**Task objective**
In which lines of the data does the string "refresh" appear? Copy every one.
Content starts
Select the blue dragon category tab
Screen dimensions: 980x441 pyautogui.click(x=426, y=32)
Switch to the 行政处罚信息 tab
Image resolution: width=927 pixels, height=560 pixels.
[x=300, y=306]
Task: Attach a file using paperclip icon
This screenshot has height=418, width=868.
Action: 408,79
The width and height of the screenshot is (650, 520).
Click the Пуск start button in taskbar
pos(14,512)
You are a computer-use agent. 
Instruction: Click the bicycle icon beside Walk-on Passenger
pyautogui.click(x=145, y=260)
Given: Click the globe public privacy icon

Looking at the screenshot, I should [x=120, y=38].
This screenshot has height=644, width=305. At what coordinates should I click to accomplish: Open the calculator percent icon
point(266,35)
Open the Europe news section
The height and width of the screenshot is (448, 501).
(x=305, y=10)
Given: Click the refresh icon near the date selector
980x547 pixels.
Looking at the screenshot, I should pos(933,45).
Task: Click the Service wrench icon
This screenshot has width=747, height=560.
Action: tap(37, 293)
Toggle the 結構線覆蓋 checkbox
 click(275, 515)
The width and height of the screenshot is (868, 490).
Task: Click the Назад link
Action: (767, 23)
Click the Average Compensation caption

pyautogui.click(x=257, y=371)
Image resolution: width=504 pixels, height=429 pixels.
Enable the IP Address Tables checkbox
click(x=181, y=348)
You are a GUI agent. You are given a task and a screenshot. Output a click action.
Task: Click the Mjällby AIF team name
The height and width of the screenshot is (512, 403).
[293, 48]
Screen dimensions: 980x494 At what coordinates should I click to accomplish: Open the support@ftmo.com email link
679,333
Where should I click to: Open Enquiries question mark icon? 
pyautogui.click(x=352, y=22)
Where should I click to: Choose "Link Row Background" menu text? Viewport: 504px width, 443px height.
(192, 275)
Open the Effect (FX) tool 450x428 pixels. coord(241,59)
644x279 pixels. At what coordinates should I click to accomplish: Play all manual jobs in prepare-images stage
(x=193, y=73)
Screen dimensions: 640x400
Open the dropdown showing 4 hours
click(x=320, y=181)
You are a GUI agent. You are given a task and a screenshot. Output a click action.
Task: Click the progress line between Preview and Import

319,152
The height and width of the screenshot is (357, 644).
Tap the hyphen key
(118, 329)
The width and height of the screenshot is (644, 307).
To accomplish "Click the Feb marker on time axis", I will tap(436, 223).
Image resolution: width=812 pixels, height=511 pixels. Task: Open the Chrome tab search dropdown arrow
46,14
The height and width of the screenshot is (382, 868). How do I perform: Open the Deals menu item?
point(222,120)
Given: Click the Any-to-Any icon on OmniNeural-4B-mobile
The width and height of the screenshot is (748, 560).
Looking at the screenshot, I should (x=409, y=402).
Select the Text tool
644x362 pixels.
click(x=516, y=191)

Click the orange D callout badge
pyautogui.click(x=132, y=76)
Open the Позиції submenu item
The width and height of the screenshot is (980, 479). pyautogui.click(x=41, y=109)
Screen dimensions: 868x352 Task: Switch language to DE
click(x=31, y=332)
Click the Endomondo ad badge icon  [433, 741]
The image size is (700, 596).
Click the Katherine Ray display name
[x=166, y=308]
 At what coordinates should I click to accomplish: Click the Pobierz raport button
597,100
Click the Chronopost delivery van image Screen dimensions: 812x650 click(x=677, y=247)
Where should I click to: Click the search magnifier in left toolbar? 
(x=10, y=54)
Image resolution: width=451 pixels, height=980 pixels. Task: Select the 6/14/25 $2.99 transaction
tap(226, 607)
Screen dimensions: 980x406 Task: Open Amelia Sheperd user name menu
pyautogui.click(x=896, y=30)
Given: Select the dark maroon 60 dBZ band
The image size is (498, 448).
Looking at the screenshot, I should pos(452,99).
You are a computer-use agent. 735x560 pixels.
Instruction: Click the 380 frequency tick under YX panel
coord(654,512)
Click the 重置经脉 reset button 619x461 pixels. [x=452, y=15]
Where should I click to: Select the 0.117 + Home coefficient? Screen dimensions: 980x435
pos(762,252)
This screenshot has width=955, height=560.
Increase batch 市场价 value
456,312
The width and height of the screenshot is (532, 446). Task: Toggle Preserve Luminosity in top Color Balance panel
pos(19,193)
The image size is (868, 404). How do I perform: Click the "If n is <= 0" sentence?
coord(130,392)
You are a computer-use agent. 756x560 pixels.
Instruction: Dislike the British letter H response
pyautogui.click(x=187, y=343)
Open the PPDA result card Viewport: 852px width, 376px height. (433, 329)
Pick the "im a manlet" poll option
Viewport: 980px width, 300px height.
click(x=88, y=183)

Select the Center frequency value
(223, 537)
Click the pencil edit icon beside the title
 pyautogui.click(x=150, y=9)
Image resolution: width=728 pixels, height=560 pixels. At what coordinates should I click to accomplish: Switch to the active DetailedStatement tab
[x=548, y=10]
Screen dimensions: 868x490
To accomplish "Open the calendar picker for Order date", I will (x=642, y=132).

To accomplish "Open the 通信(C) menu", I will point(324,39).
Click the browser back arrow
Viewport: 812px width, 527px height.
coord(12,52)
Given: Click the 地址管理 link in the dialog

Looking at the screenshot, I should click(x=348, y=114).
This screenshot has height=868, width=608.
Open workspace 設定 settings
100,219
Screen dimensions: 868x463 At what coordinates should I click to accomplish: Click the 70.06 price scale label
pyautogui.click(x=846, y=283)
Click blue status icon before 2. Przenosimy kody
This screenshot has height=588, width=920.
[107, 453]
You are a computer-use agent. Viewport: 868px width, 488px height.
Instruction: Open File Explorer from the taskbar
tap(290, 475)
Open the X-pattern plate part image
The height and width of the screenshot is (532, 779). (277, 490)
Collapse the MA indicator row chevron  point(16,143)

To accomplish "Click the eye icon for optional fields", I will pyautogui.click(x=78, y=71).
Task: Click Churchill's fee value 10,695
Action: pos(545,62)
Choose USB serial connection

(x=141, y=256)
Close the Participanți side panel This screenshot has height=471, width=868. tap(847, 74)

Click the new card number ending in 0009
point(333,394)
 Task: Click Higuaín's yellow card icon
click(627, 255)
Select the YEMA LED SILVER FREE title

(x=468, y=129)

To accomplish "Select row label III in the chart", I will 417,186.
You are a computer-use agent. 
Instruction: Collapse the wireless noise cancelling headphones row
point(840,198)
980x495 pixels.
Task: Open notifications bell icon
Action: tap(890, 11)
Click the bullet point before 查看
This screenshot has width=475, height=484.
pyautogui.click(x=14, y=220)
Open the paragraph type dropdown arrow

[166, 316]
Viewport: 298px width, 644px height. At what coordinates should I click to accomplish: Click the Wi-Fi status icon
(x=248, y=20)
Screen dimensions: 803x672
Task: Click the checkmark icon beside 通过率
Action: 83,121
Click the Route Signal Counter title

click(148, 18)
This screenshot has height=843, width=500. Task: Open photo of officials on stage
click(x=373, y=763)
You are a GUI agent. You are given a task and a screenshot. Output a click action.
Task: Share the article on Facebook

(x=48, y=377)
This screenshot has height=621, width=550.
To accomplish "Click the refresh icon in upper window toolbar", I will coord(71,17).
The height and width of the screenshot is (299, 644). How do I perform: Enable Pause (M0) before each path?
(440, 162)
Content ends
**Problem solution**
Given: Click the refresh icon near the date selector
To accomplish "Click the refresh icon in upper window toolbar", I will coord(71,17).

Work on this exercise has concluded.